WTI for July delivery slid 17 cents to $103.90 a barrel at 12:41 p.m. on the New York Mercantile Exchange. Front-month futures climbed to $104.07 yesterday, a one-month high. Volume was 28 percent below the 100-day average for the time of day.
Brent for July settlement fell 12 cents to $110.43 a barrel on the London-based ICE Futures Europe exchange. It touched $111.04, the highest intraday price since March 4. The volume of all contracts traded was 17 percent above the 100-day average.
Brent was at a $6.53 premium to WTI. The spread closed at $6.48 yesterday, the narrowest in a month.
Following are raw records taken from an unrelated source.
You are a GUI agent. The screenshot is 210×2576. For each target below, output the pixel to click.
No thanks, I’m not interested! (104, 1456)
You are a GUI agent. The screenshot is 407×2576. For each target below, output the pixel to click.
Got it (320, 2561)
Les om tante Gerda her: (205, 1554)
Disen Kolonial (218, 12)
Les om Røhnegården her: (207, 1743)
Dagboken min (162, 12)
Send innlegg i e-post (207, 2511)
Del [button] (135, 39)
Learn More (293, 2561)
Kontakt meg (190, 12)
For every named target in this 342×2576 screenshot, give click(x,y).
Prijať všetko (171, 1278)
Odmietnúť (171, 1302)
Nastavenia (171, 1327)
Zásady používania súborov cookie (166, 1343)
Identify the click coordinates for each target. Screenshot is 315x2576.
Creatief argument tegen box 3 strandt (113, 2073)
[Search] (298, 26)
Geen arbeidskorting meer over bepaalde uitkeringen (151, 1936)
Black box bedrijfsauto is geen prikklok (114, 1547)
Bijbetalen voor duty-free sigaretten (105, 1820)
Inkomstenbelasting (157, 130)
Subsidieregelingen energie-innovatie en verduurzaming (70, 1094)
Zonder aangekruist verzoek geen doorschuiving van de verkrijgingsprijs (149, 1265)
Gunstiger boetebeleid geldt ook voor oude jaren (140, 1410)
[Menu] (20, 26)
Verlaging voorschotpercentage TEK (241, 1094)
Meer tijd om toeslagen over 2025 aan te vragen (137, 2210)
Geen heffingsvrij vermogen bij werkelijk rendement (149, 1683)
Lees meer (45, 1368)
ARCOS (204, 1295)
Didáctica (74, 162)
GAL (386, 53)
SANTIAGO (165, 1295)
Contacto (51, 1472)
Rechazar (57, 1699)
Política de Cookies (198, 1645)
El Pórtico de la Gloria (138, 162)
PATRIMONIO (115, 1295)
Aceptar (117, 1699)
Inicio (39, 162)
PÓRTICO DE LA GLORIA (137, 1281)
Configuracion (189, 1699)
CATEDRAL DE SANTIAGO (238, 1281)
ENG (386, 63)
The jobless claims figure for a week earlier was revised up to 298,000 filings, the Labor Department said. The four-week moving average, a less volatile measure than the weekly figures, fell to 322,500 from 323,500.
“The U.S. number was bearish for WTI and that kind of tipped the balance,” Michael Lynch, president of Strategic Energy & Economic Research in Winchester, Massachusetts, said by phone. “The Chinese data is overall bullish for Brent.”
U.S. crude stockpiles decreased 7.23 million barrels to 391.3 million in the week to May 16, the Energy Information Administration reported yesterday. Crude imports fell 658,000 barrels a day as U.S. output climbed to a 28-year high.
“A large part of yesterday’s inventory draw was due to the drop in imports,” McGillian said.
Brent climbed as much as 0.4 percent in intraday trading after a preliminary Chinese purchasing managers’ index from HSBC Holdings Plc and Markit Economics increased to 49.7 in May, the most in five months and exceeding the 48.3 median estimate of analysts surveyed by Bloomberg. The number remained below the expansion-contraction line of 50.
“China’s manufacturing is now only barely contracting,” and today’s data are a welcome improvement, Harry Tchilinguirian, head of commodity markets strategy at BNP Paribas in London, said by e-mail.
A similar figure from the National Bureau of Statistics and China Federation of Logistics and Purchasing will be published June 1. That gauge rose to 50.4 in April from 50.3 in March.
“The jobless claims are kind of offsetting the supportive China data,” Phil Flynn, senior market analyst at the Price Futures Group in Chicago said by phone. “We’ve gone up a lot and the market is reluctant to move higher right now.”